_Compito 1_:
Secondo il resoconto del concerto dei Nothing But Thieves, in quale locale di Milano si è tenuta la serata del 10 novembre 2015?
_Compito 2_:
Prosegui, per favore, il resoconto del concerto dei Nothing But Thieves a partire dall'ultima frase riportata.

_Testo del documento_:

════════════════

Non saranno stati i 35mila dell’apertura della data dei Muse al Rock in Roma 2015, ma il calore dell’accoglienza tributata ai Nothing But Thieves martedì 10 novembre 2015 dal pubblico del Biko di Milano, non li avrà certo fatti rimpiangere.
Già da un’ora prima dell’inizio concerto il marciapiede antistante la venue si popola di una folla ordinatamente scalpitante, testimone della grande attesa per la prima delle due tappe italiane del quintetto di Southend-on-Sea e che, lentamente deglutita dal budello d’ingresso, popolerà un parterre gremito come mai prima.

════════════════

_Elenco fornito_:
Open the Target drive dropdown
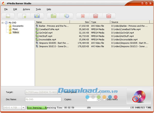This screenshot has width=154, height=113. point(59,92)
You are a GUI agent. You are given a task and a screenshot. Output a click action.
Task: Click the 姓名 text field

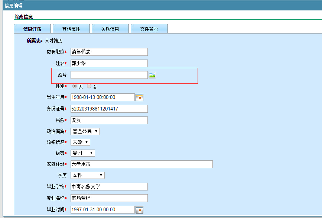click(x=109, y=64)
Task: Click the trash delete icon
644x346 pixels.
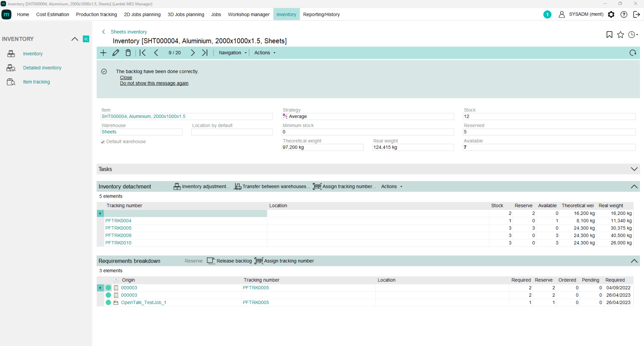Action: pyautogui.click(x=128, y=53)
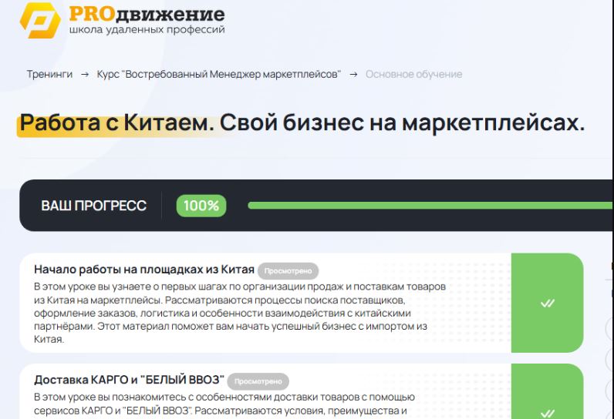Click the ВАШ ПРОГРЕСС label
Image resolution: width=614 pixels, height=419 pixels.
pos(93,206)

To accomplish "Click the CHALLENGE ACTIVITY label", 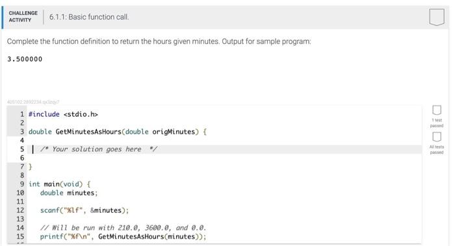I will click(23, 16).
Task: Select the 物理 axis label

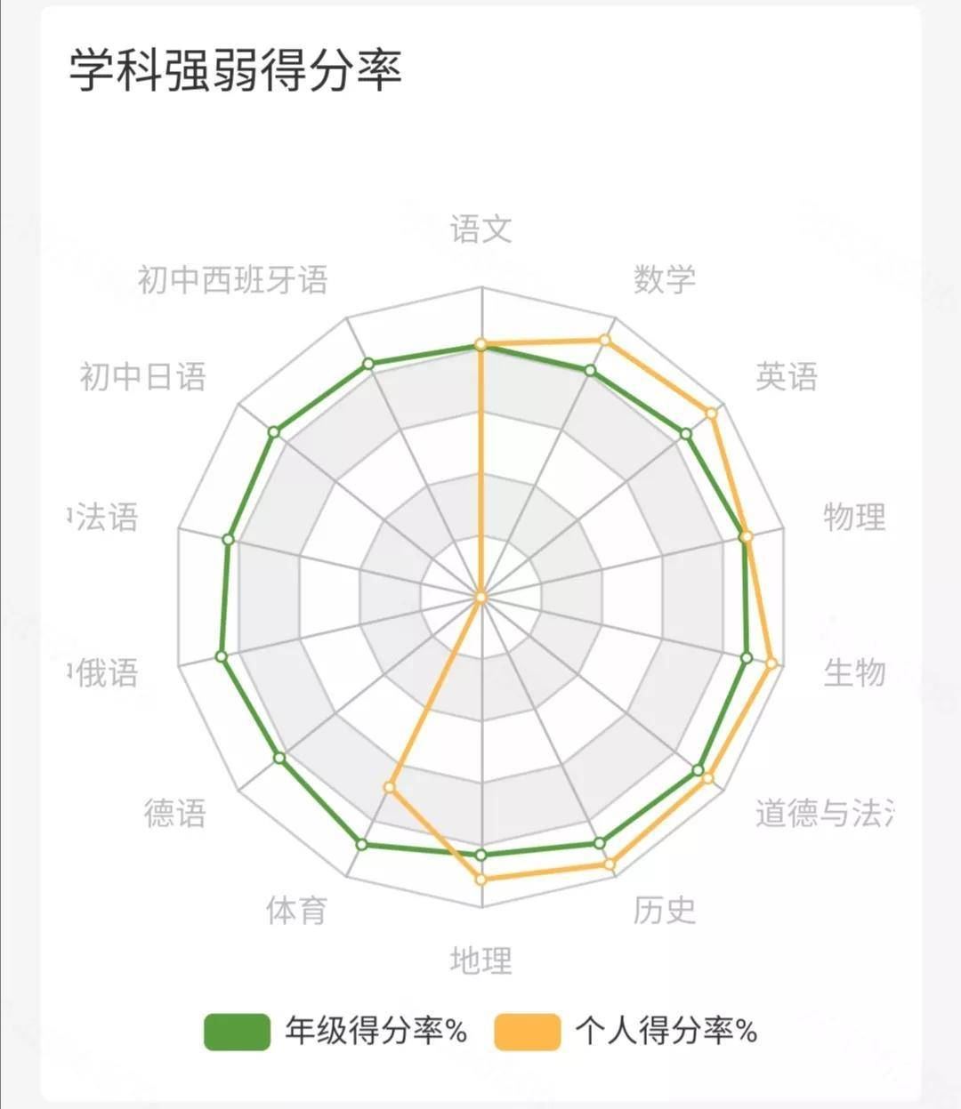Action: point(854,516)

════════════════

_Risposta 1_:
Al Biko di Milano.

_Risposta 2_:
Saliti sul palco con discreta puntualità, Conor Mason (voce), Joe Langridge-Brown (chitarra), Dominic Craik (chitarra), Philip Blake (basso) e James Price (batteria), attaccano con l’opening track del disco d’esordio “Excuse Me”. Il suono arriva compatto e l’atmosfera si fa elettrica già alla prima esplosione del chorus di questo pezzo ricco di chiaroscuri e scarti dinamici, perfetto per aprire un live che, nello spazio di 13 pezzi, lascerà emergere in primis l’anima rock dei NBT. A seguire, “Itch” e “Hostage”, biglietto da visita di una band che dimostra di esserseli meritati tutti i prestigiosi palchi calcati durante l’estate, portano ad incandescenza una platea bollente già di suo. La risposta del pubblico è di quelle da non credere; il gruppo, di cui in effetti non si è parlato moltissimo in Italia, ha già uno zoccolo duro di fan, quelli che cantano tutti i ritornelli (senza ricorrere al famoso escamotage del kiwi-melone) e vanno di braccino teso al cielo per tutto il concerto. A vincere i cuori dei più reticenti, poi, ci pensa la simpatia di Conor Mason, voce (e che voce!), nonché vessillo di una formazione che è band nel dna, come nel suono, che esce grosso e coeso.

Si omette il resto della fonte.